Berita  

Raperda Rehabilitasi Lahan Kritis: Komitmen DPRD Jawa Tengah untuk Ketahanan Iklim

Komitmen DPRD Jawa Tengah untuk Ketahanan Iklim

Semarangkita.id – SEMARANG – DPRD Provinsi Jawa Tengah menggagas Rancangan Peraturan Daerah (Raperda) tentang Tata Kelola Rehabilitasi Lahan Kritis dan Reklamasi Hutan Daerah. Raperda ini disampaikan dalam seminar yang digelar di Hotel Grand Mercure Solo, Rabu (22/04/2026) lalu.

Langkah tersebut merupakan komitmen nyata untuk membangun ketahanan iklim, khususnya di Jawa Tengah yang mengalami degradasi lingkungan.

Berdasarkan data Dinas Lingkungan Hidup dan Kehutanan Jawa Tengah, sekitar 600 ribu hektare dari 20 persen luas hutan di Jawa Tengah masuk dalam kategori lahan kritis.

Ancaman kerusakan lingkungan tersebut berpotensi menjadi bencana ekologis. Alih fungsi lahan yang masif, aktivitas pertambangan, dan permukiman, menyebabkan beragam persoalan lingkungan.

Sebut saja penurunan produktivitas lahan, kerusakan ekosistem, banyaknya banjir dan tanah longsor, hingga terjadinya konflik vertikal antara pemerintah dengan masyarakat terkait pemanfaatan ruang.

Melalui aturan ini, diharapkan bisa menjadi pedoman pengelolaan lahan di Jawa Tengah secara penuh tanggung jawab dan berkelanjutan. Raperda tersebut dinilai penting sebagai produk konstitusional yang relevan dan dibutuhkan oleh masyarakat.

Wakil Ketua DPRD Provinsi Jawa Tengah, Setya Arinugroho, menyatakan Raperda ini disusun agar mampu menjawab persoalan yang ada.

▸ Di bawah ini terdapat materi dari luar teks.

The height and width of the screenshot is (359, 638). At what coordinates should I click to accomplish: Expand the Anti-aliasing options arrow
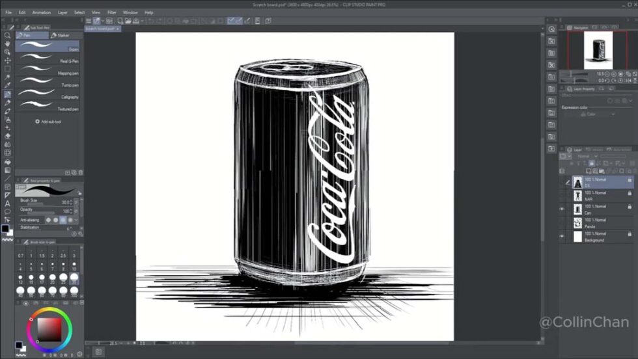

“Banyaknya persoalan tentang lahan kritis dan hutan di Jawa Tengah yang kami temukan di lapangan akan kami urai dan pecahkan lewat regulasi ini. Raperda ini sangat penting sebagai bentuk kebijakan yang tegas dan strategis untuk menjadi pedoman pengelolaan ekosistem yang berkelanjutan di masa depan,” terang Ari.

Komitmen DPRD Jawa Tengah untuk Ketahanan Iklim

Konservasi Lingkungan dan Keseimbangan Pembangunan Jawa Tengah

Untuk menuju ketahanan iklim, Jawa Tengah memiliki tugas prioritas lebih dulu untuk memulihkan kerusakan lingkungan.
Selain aturan hukum, pemerintah, akademisi, dan stakeholder perlu bersinergi untuk membangun persepsi dan visi yang sama tentang ekosistem berkelanjutan.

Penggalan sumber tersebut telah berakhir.